> [DIRECTIONS]
Copy out every line of the records below without changing a single character.

** BEGIN **

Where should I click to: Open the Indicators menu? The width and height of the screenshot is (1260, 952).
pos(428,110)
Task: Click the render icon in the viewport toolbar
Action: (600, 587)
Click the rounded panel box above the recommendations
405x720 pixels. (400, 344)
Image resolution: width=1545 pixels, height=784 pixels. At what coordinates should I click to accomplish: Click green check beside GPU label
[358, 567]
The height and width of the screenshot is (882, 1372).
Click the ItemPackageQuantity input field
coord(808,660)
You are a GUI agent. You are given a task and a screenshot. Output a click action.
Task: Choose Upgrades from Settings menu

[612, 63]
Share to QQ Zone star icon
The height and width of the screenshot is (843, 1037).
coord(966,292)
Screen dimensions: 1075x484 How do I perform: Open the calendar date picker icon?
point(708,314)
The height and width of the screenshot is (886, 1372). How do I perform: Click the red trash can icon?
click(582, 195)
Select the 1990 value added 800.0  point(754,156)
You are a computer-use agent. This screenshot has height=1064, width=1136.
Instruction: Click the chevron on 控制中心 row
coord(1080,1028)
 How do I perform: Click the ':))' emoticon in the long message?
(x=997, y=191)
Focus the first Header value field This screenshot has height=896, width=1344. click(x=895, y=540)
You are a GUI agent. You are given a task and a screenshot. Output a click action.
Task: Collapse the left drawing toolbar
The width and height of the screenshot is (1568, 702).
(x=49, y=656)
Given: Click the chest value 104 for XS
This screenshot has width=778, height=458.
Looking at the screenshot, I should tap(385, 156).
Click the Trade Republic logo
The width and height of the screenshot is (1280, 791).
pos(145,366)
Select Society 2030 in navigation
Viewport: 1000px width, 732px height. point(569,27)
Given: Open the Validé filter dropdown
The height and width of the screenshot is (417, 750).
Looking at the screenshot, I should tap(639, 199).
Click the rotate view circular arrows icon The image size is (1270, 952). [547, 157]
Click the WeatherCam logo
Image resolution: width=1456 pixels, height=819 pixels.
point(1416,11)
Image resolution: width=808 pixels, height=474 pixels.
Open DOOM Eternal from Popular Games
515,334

** END **

> [RESPONSE]
Where should I click to: Open the Indicators menu? The width and height of the screenshot is (1260, 952).
pos(428,110)
Task: Click the render icon in the viewport toolbar
Action: (600, 587)
Click the rounded panel box above the recommendations
405x720 pixels. (400, 344)
Image resolution: width=1545 pixels, height=784 pixels. At what coordinates should I click to accomplish: Click green check beside GPU label
[358, 567]
The height and width of the screenshot is (882, 1372).
Click the ItemPackageQuantity input field
coord(808,660)
You are a GUI agent. You are given a task and a screenshot. Output a click action.
Task: Choose Upgrades from Settings menu

[612, 63]
Share to QQ Zone star icon
The height and width of the screenshot is (843, 1037).
coord(966,292)
Screen dimensions: 1075x484 How do I perform: Open the calendar date picker icon?
point(708,314)
The height and width of the screenshot is (886, 1372). How do I perform: Click the red trash can icon?
click(582, 195)
Select the 1990 value added 800.0  point(754,156)
You are a computer-use agent. This screenshot has height=1064, width=1136.
Instruction: Click the chevron on 控制中心 row
coord(1080,1028)
 How do I perform: Click the ':))' emoticon in the long message?
(x=997, y=191)
Focus the first Header value field This screenshot has height=896, width=1344. click(x=895, y=540)
You are a GUI agent. You are given a task and a screenshot. Output a click action.
Task: Collapse the left drawing toolbar
The width and height of the screenshot is (1568, 702).
(x=49, y=656)
Given: Click the chest value 104 for XS
This screenshot has width=778, height=458.
Looking at the screenshot, I should tap(385, 156).
Click the Trade Republic logo
The width and height of the screenshot is (1280, 791).
pos(145,366)
Select Society 2030 in navigation
Viewport: 1000px width, 732px height. point(569,27)
Given: Open the Validé filter dropdown
The height and width of the screenshot is (417, 750).
Looking at the screenshot, I should tap(639, 199).
Click the rotate view circular arrows icon The image size is (1270, 952). [547, 157]
Click the WeatherCam logo
Image resolution: width=1456 pixels, height=819 pixels.
point(1416,11)
Image resolution: width=808 pixels, height=474 pixels.
Open DOOM Eternal from Popular Games
515,334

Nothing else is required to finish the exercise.